==== Entries supplied
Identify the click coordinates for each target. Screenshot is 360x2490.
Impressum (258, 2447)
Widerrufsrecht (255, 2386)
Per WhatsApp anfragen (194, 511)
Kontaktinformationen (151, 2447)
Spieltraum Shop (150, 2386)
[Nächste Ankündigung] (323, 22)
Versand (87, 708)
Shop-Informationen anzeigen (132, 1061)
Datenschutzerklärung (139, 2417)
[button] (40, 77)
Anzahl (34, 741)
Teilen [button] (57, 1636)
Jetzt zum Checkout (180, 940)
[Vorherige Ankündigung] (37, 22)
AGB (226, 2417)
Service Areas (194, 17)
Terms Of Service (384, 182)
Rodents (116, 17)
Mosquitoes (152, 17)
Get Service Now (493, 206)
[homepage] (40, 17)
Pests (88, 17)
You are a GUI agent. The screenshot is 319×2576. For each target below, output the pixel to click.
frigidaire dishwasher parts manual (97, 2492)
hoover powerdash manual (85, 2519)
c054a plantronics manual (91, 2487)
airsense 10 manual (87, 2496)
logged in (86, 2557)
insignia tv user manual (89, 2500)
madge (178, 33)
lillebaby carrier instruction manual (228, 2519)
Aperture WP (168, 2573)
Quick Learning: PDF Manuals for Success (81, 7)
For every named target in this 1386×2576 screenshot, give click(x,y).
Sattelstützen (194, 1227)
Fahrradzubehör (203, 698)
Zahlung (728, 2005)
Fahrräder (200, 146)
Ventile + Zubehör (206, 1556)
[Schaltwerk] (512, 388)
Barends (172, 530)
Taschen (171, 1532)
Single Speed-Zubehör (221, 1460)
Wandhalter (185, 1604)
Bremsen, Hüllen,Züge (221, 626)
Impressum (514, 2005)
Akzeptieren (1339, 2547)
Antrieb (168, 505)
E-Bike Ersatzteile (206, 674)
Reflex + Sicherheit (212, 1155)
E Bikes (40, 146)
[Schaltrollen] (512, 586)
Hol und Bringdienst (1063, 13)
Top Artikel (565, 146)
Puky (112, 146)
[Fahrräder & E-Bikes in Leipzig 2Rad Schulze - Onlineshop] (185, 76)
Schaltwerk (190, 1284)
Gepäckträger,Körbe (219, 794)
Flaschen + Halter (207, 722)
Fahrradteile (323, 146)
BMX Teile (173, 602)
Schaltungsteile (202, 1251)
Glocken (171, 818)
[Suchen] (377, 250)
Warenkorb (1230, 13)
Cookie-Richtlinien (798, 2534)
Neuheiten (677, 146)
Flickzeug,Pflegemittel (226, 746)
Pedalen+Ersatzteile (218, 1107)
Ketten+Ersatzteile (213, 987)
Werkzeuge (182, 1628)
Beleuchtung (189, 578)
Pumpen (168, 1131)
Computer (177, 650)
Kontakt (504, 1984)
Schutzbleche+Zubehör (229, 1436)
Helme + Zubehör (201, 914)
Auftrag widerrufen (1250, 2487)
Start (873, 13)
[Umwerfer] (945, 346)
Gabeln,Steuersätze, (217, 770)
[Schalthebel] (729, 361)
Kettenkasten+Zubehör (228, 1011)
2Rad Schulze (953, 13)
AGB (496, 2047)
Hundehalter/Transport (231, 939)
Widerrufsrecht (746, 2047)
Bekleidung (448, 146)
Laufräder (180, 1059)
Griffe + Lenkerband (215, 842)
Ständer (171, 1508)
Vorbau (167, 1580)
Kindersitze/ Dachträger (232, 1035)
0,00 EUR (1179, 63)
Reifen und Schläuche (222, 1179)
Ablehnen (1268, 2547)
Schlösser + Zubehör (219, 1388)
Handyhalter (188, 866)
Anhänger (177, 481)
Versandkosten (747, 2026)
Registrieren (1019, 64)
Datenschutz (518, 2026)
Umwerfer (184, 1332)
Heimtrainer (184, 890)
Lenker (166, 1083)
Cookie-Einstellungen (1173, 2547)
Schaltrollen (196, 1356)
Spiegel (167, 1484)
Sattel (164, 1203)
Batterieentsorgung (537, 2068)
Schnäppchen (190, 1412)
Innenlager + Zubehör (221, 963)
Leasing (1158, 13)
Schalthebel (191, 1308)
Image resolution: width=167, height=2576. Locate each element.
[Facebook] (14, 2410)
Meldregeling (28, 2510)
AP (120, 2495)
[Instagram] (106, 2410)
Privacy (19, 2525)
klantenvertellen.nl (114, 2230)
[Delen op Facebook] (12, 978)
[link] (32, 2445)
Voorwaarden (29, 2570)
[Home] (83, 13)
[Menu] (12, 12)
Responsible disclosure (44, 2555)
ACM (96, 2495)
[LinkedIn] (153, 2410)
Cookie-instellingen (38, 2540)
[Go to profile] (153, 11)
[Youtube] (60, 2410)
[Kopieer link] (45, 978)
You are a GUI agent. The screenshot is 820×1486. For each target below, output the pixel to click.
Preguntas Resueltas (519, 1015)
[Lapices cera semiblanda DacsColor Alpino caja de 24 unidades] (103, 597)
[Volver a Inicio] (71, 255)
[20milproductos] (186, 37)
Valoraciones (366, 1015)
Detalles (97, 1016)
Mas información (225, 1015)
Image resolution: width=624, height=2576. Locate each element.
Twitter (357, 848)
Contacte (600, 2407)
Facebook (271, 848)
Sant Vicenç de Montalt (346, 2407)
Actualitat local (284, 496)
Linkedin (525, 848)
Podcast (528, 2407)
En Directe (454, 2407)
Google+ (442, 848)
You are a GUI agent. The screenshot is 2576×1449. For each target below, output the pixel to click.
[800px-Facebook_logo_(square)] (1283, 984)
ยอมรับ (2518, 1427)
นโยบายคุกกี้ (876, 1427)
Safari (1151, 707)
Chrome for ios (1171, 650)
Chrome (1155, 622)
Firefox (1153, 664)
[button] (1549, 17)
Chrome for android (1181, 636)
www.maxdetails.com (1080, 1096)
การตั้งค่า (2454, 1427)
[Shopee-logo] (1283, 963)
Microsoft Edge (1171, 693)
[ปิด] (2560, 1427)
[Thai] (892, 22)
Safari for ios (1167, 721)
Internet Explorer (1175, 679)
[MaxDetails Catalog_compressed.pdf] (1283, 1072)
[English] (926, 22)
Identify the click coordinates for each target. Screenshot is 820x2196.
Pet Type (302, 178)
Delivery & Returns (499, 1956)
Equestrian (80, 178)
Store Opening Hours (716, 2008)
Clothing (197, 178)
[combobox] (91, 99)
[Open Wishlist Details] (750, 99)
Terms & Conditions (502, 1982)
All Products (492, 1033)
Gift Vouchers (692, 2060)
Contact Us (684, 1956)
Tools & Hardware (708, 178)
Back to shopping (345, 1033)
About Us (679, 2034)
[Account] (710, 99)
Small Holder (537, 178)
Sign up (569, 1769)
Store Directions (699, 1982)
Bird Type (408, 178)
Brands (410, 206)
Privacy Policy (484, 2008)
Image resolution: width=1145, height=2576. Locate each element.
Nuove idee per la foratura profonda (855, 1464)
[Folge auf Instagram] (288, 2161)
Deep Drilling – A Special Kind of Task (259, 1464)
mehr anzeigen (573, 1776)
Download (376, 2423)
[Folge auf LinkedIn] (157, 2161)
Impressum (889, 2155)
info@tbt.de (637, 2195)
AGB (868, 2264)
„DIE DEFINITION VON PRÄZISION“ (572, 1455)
========
Assignment — Report every line of the data above that contains the string "Image" by copying it in full.

Result of the exercise —
Image resolution: width=167, height=2576. Locate each element.
Image resolution: width=624, height=2576. Locate each element.
Image resolution: width=1145, height=2576. Locate each element.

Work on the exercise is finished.